Application number: CN202110462758.7A
Authority: CN
Inventors: 安志勇; 刘晓庆; 原达; 赵峰; 王彦
Original assignee: Shandong Technology and Business University
Current assignee: Shandong Technology and Business University
Priority date: 2021-04-28
Filing date: 2021-04-28
Publication date: 2022-04-15
Anticipated expiration: 2041-04-28
Also published as: CN112991395A

Abstract

The invention discloses a visual tracking method based on foreground condition probability optimization scale and angle, and belongs to the field of computer vision. The method comprises the following implementation steps: 1) reading a video frame sequence, and calculating a regression frame, a segmentation mask (foreground) and a minimum external frame of the frame by using a SimMask method; 2) calculating the proportion of the foreground area in the minimum external frame; 3) when the proportion is smaller than a set threshold value, calculating the reliability of the minimum external frame of the frame; 4) selecting different strategies according to the reliability to optimize the minimum bounding box dimension; 5) performing offset setting aiming at the angle of the tracking frame after the scale optimization; 6) IoU values of each offset angle rotation frame and the foreground are calculated; 7) the tracker adapts the rotation box that outputs the largest value of the foreground IoU. The visual tracking method effectively improves the overall performance of target tracking under the complex conditions of target motion, rotation, scale change and the like.

Description

Vision tracking method based on foreground condition probability optimization scale and angle

Technical Field

The invention relates to the field of computer vision, in particular to a vision tracking method based on foreground condition probability optimization scale and angle.

Background

Target tracking is a hot point problem of computer vision, is a premise and a basis for completing higher-level image understanding, and is widely applied to the fields of intelligent video monitoring, human-computer interaction, visual navigation, medical diagnosis and the like. In the process of tracking the target, background interference (shielding, illumination change and the like) and interference of target change (rotation, scale change, deformation and the like) are often encountered, and the problem of tracking offset is caused in subsequent frames, so that the target tracking is a very challenging problem in the field of computer vision.

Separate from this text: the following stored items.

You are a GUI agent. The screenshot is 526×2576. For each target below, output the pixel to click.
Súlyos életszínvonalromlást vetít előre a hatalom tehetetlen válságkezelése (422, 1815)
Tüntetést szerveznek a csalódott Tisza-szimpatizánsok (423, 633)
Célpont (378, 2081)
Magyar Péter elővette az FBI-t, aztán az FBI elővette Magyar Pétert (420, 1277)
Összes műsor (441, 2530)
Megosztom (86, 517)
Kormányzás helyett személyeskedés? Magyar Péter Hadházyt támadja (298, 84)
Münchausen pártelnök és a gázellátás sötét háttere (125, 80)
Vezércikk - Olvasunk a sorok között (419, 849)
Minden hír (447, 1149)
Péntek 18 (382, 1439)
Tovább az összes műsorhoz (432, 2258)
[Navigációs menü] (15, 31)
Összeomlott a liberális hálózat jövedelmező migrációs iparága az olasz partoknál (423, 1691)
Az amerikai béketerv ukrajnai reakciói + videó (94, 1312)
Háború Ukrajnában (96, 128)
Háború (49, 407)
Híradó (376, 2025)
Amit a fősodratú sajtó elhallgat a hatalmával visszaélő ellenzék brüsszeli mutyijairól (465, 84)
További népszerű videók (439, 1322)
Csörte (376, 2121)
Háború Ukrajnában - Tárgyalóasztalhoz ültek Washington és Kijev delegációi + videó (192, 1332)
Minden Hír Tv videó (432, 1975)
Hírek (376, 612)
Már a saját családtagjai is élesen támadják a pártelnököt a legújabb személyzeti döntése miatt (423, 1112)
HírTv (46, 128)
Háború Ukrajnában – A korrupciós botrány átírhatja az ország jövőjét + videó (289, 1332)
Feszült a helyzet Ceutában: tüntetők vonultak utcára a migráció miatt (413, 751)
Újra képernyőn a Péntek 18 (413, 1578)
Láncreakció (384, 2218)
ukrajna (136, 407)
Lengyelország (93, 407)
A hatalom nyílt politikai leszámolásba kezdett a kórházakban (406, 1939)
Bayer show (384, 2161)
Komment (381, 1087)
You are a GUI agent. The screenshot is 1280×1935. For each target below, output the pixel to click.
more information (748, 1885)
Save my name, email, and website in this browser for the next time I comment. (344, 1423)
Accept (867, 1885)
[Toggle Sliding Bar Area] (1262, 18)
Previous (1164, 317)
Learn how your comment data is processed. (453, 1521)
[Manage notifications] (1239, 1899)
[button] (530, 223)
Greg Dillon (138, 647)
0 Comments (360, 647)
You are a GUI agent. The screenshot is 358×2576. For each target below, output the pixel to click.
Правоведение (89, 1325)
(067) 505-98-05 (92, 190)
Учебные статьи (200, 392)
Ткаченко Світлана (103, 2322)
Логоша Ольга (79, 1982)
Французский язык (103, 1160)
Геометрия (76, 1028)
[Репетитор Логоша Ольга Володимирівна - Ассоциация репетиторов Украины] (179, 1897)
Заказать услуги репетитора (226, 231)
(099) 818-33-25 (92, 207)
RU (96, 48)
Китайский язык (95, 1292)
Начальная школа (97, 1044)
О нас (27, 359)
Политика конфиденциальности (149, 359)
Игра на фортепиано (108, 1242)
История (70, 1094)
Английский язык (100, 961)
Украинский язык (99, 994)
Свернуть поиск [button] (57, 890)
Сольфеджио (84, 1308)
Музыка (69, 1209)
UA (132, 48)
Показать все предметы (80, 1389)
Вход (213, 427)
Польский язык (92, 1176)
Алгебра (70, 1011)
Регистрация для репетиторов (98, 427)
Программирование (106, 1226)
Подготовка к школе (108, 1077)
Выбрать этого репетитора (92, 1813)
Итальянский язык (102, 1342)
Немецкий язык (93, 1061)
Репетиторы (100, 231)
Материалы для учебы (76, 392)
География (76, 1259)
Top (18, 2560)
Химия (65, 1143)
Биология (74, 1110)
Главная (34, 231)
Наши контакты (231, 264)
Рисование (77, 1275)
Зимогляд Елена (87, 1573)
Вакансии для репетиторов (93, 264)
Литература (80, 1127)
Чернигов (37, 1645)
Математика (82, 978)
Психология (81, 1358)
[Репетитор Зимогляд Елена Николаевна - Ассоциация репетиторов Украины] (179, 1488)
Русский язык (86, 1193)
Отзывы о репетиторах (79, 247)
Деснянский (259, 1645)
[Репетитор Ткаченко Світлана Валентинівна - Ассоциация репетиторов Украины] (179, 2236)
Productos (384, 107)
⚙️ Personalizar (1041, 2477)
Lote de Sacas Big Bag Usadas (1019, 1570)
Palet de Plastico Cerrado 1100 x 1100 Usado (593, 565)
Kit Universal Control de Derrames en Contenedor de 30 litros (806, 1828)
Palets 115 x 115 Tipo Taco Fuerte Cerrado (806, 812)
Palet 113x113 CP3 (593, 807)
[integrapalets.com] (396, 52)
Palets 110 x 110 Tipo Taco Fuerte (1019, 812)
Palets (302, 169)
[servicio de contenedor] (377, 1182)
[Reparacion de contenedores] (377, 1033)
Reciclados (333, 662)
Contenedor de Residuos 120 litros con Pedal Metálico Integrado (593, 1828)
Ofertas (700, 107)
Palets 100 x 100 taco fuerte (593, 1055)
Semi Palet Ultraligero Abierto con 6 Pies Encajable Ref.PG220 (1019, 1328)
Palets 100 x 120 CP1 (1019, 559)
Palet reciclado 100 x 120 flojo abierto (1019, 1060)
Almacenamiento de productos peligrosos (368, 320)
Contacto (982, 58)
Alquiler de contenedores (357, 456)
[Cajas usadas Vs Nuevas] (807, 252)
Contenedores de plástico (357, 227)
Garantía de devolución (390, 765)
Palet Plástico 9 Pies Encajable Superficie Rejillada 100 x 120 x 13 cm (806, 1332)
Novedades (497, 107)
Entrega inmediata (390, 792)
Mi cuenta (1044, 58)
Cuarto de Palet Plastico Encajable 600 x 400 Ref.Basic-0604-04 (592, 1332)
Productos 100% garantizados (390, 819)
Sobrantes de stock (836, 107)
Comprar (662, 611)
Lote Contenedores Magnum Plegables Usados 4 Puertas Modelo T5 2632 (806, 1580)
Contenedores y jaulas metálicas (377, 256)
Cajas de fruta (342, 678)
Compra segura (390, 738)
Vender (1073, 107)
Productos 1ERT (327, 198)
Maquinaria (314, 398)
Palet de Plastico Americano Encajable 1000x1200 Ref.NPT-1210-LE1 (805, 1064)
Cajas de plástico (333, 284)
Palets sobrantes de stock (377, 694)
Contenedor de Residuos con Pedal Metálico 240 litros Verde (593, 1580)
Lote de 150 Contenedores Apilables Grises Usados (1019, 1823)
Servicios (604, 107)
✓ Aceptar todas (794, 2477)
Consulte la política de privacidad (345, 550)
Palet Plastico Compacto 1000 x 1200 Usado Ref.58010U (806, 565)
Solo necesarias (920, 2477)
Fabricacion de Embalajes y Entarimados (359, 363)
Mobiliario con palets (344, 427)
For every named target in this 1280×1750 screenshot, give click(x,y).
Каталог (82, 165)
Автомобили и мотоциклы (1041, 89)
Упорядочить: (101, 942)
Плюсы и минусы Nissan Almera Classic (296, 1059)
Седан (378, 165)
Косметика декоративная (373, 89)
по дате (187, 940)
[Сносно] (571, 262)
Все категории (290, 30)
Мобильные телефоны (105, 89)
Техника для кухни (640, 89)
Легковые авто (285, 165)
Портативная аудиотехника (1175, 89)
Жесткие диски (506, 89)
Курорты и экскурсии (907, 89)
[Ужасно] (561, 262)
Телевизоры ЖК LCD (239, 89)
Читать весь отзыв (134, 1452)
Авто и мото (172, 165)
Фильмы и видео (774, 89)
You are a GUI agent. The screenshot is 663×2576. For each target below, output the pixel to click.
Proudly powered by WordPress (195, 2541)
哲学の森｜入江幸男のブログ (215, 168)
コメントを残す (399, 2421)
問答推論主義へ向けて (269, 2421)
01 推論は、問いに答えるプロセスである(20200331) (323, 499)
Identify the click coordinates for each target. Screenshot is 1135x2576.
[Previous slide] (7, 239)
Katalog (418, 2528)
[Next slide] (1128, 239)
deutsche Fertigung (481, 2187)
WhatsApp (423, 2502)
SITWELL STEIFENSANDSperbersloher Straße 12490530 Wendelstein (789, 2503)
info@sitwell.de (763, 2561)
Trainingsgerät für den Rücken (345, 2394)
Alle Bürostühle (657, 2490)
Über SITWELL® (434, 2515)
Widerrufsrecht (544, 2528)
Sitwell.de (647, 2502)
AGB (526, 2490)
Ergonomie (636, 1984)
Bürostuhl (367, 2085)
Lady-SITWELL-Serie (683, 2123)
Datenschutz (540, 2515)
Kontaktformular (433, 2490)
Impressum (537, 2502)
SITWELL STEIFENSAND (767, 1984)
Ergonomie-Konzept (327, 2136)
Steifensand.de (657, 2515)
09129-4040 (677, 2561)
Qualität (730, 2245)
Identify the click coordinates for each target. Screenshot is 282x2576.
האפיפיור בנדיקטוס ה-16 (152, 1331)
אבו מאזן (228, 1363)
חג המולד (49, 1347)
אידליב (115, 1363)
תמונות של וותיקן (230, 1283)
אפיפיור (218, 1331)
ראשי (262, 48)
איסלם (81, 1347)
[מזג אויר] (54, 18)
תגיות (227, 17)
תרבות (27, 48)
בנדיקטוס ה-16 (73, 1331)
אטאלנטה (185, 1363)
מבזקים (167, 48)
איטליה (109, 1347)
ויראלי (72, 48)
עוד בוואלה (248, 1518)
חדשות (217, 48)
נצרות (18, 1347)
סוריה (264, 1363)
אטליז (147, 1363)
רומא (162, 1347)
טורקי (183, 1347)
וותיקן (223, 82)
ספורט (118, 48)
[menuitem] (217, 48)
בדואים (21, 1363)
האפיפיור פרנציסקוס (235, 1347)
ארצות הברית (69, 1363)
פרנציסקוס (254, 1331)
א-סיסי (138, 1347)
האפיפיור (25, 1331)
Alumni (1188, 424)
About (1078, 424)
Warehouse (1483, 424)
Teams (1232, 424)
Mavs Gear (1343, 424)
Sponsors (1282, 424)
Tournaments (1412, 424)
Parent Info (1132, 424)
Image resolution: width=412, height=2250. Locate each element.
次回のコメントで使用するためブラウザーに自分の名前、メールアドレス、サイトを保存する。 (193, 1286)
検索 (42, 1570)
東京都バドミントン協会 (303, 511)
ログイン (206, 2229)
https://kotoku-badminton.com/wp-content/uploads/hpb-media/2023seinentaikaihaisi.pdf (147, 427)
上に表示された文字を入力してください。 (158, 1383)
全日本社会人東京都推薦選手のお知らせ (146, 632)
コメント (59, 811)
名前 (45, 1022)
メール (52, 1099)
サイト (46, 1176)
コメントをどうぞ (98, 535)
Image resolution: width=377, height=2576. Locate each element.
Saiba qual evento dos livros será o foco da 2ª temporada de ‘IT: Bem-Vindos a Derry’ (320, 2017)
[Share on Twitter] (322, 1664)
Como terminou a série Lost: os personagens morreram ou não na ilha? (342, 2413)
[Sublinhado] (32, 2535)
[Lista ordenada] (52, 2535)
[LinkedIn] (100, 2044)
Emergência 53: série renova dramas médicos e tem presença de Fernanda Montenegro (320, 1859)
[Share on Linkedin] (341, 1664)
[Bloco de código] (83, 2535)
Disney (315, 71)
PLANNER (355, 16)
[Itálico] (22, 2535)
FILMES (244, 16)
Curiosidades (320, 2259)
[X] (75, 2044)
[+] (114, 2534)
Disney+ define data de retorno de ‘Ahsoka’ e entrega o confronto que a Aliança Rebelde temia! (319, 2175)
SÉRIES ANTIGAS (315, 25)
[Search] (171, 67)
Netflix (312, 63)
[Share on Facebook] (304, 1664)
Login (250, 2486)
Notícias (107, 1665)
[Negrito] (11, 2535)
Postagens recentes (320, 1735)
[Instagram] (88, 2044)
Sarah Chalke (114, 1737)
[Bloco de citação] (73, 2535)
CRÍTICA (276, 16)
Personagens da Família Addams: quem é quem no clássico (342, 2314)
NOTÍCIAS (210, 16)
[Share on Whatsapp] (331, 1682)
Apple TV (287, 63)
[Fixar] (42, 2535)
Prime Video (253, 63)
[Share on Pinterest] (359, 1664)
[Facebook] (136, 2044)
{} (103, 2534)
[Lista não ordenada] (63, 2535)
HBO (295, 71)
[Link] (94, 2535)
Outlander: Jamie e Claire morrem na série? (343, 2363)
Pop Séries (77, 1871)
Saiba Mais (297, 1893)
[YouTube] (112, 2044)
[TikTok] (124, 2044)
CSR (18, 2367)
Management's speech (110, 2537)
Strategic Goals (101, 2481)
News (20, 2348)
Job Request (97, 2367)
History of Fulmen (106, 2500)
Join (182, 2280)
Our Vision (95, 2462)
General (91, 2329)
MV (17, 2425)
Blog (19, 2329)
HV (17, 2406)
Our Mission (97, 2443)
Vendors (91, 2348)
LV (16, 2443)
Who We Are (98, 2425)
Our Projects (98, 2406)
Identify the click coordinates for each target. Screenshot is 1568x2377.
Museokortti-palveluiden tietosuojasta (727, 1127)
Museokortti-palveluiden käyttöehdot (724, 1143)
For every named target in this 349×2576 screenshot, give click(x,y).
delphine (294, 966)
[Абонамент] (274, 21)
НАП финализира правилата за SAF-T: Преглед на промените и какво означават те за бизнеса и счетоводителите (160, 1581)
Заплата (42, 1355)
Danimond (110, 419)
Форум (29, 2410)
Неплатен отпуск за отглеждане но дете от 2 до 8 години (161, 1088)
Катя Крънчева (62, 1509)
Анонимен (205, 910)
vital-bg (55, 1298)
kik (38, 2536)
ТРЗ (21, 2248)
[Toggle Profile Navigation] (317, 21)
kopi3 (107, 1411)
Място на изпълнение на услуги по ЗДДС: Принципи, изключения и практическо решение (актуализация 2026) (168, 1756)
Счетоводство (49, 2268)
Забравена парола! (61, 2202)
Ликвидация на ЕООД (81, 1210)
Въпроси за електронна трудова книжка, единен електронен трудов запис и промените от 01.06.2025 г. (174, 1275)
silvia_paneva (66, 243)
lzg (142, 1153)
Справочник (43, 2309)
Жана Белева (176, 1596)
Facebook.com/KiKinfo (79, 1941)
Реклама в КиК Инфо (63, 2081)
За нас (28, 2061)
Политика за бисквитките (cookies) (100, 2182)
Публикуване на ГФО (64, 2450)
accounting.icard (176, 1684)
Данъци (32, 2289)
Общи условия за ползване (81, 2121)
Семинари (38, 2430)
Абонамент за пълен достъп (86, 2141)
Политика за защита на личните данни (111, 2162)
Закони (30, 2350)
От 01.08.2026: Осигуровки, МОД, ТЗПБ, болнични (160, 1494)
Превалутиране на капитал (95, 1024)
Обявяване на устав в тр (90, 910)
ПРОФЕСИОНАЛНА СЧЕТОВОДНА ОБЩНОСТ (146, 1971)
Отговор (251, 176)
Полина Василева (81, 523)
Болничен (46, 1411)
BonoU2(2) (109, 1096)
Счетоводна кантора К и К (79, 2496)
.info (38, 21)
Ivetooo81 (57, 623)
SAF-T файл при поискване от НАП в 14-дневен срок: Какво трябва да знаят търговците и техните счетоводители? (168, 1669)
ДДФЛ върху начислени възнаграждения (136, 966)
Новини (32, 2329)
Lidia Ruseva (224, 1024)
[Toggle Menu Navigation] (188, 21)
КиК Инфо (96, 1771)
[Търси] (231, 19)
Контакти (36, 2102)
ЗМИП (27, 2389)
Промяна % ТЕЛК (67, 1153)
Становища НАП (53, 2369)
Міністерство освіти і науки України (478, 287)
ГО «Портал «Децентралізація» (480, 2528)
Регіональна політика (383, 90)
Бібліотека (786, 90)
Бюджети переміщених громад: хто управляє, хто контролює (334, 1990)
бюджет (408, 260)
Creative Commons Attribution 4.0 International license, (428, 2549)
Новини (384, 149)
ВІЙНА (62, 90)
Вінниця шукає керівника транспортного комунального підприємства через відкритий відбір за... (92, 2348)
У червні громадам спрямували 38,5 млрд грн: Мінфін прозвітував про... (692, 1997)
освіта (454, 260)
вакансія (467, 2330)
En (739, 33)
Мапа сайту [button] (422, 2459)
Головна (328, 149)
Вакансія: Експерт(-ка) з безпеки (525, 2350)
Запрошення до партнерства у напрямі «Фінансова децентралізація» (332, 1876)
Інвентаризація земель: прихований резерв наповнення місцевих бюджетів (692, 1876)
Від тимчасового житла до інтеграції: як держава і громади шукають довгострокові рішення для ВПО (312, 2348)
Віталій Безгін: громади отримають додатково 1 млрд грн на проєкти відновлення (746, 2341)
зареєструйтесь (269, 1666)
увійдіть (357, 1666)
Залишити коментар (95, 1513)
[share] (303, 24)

In recent years, tracking methods are gradually shifted to discriminant by generative methods, which are represented by correlation filtering and deep learning. At present, the twin network series based on deep learning combines the advantages of relevant filtering and deep learning, and excellent performance is achieved in recent years. The twin network is a special neural network structure, the template image and the search image share the weight of a neural network, and the target position is determined after the characteristic diagrams of the two branches are mutually correlated.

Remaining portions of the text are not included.